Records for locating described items
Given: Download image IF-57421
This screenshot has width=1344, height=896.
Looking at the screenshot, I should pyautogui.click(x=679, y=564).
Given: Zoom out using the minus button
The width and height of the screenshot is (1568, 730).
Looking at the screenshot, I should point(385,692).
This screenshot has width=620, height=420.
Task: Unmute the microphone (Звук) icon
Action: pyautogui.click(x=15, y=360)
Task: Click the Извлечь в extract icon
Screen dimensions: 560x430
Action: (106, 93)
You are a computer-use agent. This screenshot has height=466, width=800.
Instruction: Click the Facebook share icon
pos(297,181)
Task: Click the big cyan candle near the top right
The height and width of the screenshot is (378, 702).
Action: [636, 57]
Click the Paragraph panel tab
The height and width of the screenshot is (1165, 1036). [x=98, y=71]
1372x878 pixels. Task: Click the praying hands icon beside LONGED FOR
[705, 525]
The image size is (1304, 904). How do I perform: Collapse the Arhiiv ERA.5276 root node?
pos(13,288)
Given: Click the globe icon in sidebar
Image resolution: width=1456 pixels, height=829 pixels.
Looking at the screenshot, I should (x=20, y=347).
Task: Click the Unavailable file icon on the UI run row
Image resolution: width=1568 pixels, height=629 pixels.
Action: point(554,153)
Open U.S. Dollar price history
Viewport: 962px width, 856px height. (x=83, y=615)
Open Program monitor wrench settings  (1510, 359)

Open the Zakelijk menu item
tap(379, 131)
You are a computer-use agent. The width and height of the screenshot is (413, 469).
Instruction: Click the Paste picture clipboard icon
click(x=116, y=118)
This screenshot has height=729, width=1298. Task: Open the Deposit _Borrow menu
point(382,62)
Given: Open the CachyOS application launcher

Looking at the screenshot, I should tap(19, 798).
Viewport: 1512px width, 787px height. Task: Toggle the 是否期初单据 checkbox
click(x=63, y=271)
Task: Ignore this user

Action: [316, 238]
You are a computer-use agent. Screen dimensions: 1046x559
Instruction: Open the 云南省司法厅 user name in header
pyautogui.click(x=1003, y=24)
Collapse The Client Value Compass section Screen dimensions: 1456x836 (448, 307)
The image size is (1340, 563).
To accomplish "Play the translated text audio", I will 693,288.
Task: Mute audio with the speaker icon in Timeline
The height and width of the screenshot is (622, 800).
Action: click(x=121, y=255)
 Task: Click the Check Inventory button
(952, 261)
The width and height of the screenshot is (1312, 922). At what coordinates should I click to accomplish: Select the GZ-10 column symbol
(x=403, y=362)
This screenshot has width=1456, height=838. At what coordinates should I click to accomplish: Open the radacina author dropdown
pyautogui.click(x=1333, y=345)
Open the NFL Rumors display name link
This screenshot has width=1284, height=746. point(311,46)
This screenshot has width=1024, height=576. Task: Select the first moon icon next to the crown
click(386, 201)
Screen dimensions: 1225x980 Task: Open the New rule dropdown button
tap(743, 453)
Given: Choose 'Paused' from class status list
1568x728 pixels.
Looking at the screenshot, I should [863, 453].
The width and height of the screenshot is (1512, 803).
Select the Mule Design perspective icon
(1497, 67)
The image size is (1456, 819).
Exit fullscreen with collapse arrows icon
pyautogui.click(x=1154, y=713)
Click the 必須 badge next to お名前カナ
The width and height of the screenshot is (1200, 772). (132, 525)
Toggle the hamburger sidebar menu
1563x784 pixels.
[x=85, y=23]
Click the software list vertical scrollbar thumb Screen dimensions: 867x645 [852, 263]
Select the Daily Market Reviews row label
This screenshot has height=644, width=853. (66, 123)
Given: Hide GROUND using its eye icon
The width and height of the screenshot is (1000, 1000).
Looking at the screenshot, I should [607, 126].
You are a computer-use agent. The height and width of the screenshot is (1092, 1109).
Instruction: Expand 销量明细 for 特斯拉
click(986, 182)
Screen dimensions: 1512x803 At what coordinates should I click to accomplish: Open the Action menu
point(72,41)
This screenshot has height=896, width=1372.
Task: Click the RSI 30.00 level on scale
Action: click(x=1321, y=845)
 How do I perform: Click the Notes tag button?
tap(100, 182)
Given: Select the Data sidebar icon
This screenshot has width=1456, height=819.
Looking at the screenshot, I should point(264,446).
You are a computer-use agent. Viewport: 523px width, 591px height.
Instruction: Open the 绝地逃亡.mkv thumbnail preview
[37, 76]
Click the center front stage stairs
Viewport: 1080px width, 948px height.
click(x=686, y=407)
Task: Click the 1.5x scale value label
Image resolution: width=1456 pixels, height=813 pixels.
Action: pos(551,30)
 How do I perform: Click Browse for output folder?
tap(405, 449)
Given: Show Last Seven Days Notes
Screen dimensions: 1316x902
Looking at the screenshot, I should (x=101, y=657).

- [Short exercise]
Print all of the items above, keeping every line unchanged.

- [Worked answer]
Given: Download image IF-57421
This screenshot has width=1344, height=896.
Looking at the screenshot, I should pyautogui.click(x=679, y=564).
Given: Zoom out using the minus button
The width and height of the screenshot is (1568, 730).
Looking at the screenshot, I should point(385,692).
This screenshot has width=620, height=420.
Task: Unmute the microphone (Звук) icon
Action: pyautogui.click(x=15, y=360)
Task: Click the Извлечь в extract icon
Screen dimensions: 560x430
Action: (106, 93)
You are a computer-use agent. This screenshot has height=466, width=800.
Instruction: Click the Facebook share icon
pos(297,181)
Task: Click the big cyan candle near the top right
The height and width of the screenshot is (378, 702).
Action: [636, 57]
Click the Paragraph panel tab
The height and width of the screenshot is (1165, 1036). [x=98, y=71]
1372x878 pixels. Task: Click the praying hands icon beside LONGED FOR
[705, 525]
The image size is (1304, 904). How do I perform: Collapse the Arhiiv ERA.5276 root node?
pos(13,288)
Given: Click the globe icon in sidebar
Image resolution: width=1456 pixels, height=829 pixels.
Looking at the screenshot, I should (x=20, y=347).
Task: Click the Unavailable file icon on the UI run row
Image resolution: width=1568 pixels, height=629 pixels.
Action: point(554,153)
Open U.S. Dollar price history
Viewport: 962px width, 856px height. (x=83, y=615)
Open Program monitor wrench settings  (1510, 359)

Open the Zakelijk menu item
tap(379, 131)
You are a computer-use agent. The width and height of the screenshot is (413, 469).
Instruction: Click the Paste picture clipboard icon
click(x=116, y=118)
This screenshot has height=729, width=1298. Task: Open the Deposit _Borrow menu
point(382,62)
Given: Open the CachyOS application launcher

Looking at the screenshot, I should tap(19, 798).
Viewport: 1512px width, 787px height. Task: Toggle the 是否期初单据 checkbox
click(x=63, y=271)
Task: Ignore this user

Action: [316, 238]
You are a computer-use agent. Screen dimensions: 1046x559
Instruction: Open the 云南省司法厅 user name in header
pyautogui.click(x=1003, y=24)
Collapse The Client Value Compass section Screen dimensions: 1456x836 (448, 307)
The image size is (1340, 563).
To accomplish "Play the translated text audio", I will 693,288.
Task: Mute audio with the speaker icon in Timeline
The height and width of the screenshot is (622, 800).
Action: click(x=121, y=255)
 Task: Click the Check Inventory button
(952, 261)
The width and height of the screenshot is (1312, 922). At what coordinates should I click to accomplish: Select the GZ-10 column symbol
(x=403, y=362)
This screenshot has width=1456, height=838. At what coordinates should I click to accomplish: Open the radacina author dropdown
pyautogui.click(x=1333, y=345)
Open the NFL Rumors display name link
This screenshot has width=1284, height=746. point(311,46)
This screenshot has width=1024, height=576. Task: Select the first moon icon next to the crown
click(386, 201)
Screen dimensions: 1225x980 Task: Open the New rule dropdown button
tap(743, 453)
Given: Choose 'Paused' from class status list
1568x728 pixels.
Looking at the screenshot, I should [863, 453].
The width and height of the screenshot is (1512, 803).
Select the Mule Design perspective icon
(1497, 67)
The image size is (1456, 819).
Exit fullscreen with collapse arrows icon
pyautogui.click(x=1154, y=713)
Click the 必須 badge next to お名前カナ
The width and height of the screenshot is (1200, 772). (132, 525)
Toggle the hamburger sidebar menu
1563x784 pixels.
[x=85, y=23]
Click the software list vertical scrollbar thumb Screen dimensions: 867x645 [852, 263]
Select the Daily Market Reviews row label
This screenshot has height=644, width=853. (66, 123)
Given: Hide GROUND using its eye icon
The width and height of the screenshot is (1000, 1000).
Looking at the screenshot, I should [607, 126].
You are a computer-use agent. The height and width of the screenshot is (1092, 1109).
Instruction: Expand 销量明细 for 特斯拉
click(986, 182)
Screen dimensions: 1512x803 At what coordinates should I click to accomplish: Open the Action menu
point(72,41)
This screenshot has height=896, width=1372.
Task: Click the RSI 30.00 level on scale
Action: click(x=1321, y=845)
 How do I perform: Click the Notes tag button?
tap(100, 182)
Given: Select the Data sidebar icon
This screenshot has width=1456, height=819.
Looking at the screenshot, I should point(264,446).
You are a computer-use agent. Viewport: 523px width, 591px height.
Instruction: Open the 绝地逃亡.mkv thumbnail preview
[37, 76]
Click the center front stage stairs
Viewport: 1080px width, 948px height.
click(x=686, y=407)
Task: Click the 1.5x scale value label
Image resolution: width=1456 pixels, height=813 pixels.
Action: pos(551,30)
 How do I perform: Click Browse for output folder?
tap(405, 449)
Given: Show Last Seven Days Notes
Screen dimensions: 1316x902
Looking at the screenshot, I should (x=101, y=657).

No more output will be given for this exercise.